The genomes of two members of the genus Burkholderia (belonging to the {beta}-Proteobacteria) have been published recently (Nierman et al., 2004; Holden et al., 2004). Burkholderia mallei is the causative agent of equine glanders, an acute infection characterized by either pneumonia and necrosis of the tracheobronchial tree if the organism is inhaled, or pustular skin lesions, multiple abscesses and sepsis if the skin is the portal of entry. Melioidosis, the disease caused by Burkholderia pseudomallei, is an endemic disease in northern Australia and eastern Asia. Melioidosis is characterized by a broad spectrum of clinical manifestations, ranging from asymptomatic colonization to fulminant sepsis. In contrast to Burkholderia mallei, which is an obligate parasite of horses, mules and donkeys, with no other known natural reservoir, Burkholderia pseudomallei is a saprophytic organism broadly distributed in water and soil in its endemic regions. Both organisms are listed as Category B agents on the Centers for Disease Control Bioterrorism Agents/Diseases list (http://www.bt.cdc.gov/agent/agentlist-category.asp). Interestingly, Godoy et al. (2003) recently showed that, based on results obtained using multilocus sequence typing, Burkholderia mallei should be considered as a clone of Burkholderia pseudomallei.

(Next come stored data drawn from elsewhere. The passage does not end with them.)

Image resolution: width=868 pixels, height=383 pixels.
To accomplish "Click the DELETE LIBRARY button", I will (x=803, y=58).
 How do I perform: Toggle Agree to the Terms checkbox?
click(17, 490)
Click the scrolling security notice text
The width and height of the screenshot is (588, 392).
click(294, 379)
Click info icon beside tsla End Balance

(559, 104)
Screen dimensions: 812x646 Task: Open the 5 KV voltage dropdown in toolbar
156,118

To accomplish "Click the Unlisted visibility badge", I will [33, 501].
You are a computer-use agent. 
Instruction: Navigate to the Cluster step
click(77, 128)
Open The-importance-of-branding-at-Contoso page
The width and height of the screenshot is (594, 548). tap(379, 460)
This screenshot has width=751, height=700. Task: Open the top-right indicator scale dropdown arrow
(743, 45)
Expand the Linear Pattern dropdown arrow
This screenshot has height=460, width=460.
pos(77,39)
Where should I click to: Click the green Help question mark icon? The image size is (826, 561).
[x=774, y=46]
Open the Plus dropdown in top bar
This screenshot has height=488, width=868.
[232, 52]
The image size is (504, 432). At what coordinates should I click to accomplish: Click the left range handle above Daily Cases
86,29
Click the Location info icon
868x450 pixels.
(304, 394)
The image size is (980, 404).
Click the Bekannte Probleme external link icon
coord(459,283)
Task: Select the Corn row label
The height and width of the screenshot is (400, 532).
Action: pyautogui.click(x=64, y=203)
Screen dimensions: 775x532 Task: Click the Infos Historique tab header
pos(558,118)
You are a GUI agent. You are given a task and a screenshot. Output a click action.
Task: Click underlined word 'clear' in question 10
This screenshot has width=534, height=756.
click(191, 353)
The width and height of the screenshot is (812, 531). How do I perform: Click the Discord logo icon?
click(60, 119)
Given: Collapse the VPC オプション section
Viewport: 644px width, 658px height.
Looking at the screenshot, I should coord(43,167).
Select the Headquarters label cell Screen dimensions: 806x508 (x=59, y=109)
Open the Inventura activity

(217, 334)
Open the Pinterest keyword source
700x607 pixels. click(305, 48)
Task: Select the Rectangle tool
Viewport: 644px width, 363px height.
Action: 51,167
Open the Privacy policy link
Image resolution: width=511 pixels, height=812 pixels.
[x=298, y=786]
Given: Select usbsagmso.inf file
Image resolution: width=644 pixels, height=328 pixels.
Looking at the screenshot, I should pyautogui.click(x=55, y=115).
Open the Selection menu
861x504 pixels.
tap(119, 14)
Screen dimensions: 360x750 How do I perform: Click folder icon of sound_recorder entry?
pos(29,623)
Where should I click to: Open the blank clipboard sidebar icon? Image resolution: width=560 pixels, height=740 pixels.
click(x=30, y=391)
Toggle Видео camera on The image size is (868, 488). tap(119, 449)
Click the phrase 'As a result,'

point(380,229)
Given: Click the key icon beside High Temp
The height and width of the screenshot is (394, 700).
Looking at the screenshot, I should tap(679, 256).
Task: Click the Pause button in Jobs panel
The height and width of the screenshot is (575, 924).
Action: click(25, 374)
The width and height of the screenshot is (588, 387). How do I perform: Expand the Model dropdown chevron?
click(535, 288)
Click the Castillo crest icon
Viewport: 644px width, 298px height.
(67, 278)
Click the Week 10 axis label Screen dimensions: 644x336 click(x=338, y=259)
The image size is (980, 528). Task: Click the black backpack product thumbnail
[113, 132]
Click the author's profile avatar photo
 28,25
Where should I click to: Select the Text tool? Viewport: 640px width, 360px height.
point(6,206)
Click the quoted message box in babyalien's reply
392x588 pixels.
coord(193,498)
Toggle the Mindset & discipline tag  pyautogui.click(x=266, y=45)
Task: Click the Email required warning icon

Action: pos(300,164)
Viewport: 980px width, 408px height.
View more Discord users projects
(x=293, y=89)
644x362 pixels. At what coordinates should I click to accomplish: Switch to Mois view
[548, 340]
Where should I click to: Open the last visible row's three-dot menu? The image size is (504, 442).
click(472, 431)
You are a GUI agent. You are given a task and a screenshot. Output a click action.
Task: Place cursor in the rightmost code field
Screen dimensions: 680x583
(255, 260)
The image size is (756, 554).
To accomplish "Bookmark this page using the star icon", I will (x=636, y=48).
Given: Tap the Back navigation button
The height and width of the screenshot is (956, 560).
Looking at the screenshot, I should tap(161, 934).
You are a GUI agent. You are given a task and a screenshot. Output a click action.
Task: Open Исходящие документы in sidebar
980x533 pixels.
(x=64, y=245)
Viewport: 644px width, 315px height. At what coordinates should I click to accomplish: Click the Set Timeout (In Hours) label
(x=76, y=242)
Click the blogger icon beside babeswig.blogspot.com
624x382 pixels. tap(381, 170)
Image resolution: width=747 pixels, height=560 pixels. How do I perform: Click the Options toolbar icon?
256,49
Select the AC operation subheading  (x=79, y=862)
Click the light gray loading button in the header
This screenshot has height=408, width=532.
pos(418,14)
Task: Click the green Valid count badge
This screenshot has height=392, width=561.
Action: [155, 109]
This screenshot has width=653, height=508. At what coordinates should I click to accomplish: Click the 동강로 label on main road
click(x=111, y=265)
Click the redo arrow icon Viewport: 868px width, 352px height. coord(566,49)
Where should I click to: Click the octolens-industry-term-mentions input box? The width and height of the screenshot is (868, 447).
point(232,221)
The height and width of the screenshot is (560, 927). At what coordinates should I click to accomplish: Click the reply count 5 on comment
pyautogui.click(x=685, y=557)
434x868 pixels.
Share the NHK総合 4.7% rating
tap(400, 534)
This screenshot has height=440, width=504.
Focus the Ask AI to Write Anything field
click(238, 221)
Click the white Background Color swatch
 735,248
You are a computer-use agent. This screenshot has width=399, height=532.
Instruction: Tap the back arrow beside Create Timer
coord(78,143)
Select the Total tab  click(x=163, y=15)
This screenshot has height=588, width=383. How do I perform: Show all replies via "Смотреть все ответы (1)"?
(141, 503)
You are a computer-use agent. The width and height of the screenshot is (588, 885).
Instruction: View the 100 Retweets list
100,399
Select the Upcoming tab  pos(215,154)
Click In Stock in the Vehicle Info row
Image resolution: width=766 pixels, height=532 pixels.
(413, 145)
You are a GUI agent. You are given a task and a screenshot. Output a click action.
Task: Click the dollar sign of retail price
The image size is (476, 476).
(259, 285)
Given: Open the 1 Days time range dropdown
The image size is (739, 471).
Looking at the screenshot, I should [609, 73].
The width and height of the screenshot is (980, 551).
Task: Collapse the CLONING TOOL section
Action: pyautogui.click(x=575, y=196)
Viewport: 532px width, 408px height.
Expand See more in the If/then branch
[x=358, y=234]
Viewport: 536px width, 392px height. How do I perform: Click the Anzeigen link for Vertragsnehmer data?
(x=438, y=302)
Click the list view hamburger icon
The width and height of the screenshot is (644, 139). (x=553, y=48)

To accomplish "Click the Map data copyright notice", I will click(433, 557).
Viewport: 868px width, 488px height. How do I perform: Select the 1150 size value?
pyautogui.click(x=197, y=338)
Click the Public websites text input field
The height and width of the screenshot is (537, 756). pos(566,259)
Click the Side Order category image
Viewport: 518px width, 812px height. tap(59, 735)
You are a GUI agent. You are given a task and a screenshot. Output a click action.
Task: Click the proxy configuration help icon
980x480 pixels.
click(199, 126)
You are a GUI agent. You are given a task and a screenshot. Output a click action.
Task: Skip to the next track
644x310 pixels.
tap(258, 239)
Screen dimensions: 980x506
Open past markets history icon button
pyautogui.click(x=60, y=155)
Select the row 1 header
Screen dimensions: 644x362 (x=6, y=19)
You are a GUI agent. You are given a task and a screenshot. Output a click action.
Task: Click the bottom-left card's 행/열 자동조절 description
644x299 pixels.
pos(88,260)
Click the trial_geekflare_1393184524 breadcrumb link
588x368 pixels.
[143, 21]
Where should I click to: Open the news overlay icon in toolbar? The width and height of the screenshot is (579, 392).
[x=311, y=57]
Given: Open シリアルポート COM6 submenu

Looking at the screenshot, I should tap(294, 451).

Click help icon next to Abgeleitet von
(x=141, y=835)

The large genomes of both organisms are organized in two replicons (Table 1). In both genomes, the smaller chromosome contains essential metabolic genes, making it indispensable. The Burkholderia mallei genome is characterized by the presence of numerous insertion sequences (IS), which are instrumental in mediating genome alterations (deletions, insertions and inversions). Burkholderia mallei also contains a tremendous number of simple sequence repeats, which may play an important role in altered protein expression or structure variation. In contrast to Burkholderia mallei, the Burkholderia pseudomallei genome contains fewer IS elements, but it contains many genomic islands with properties that suggest that they were recently acquired by horizontal gene transfer. When comparing both genomes, it becomes obvious that 1446 genes [627 on chromosome 1 (16 %) and 819 on chromosome 2 (31 %)] present in Burkholderia pseudomallei are absent from Burkholderia mallei (in comparison, only about 1 % of the genes on chromosome 1 and 4 % of the genes on choromosome 2 in Burkholderia mallei are absent from Burkholderia pseudomallei). In addition, the disruption by IS-mediated insertions or frameshift mutations in a few pseudogenes in Burkholderia mallei results in marked phenotypic differences between both organisms (e.g. differences in motility and secretion capacity). These observations are consistent with the dual existence of Burkholderia pseudomallei (as soil-colonizer and human pathogen) and the highly specialized nature of Burkholderia mallei (as an intracellular parasite).

A large selection of genes modulating pathogenicity and host–cell interactions were found in the Burkholderia pseudomallei genome. These include flagella, type III secretion systems, surface proteins and drug resistance determinants. In Burkholderia mallei, numerous genes for non-ribosomal peptide synthesis and polyketide synthases were found and these genes could be involved in toxin production. In addition, comparative genome hybridization with multiple Burkholderia mallei strains (both virulent and avirulent) identified many more putative virulence genes, including type IV pilus biosynthesis genes and genes involved in capsule biosynthesis.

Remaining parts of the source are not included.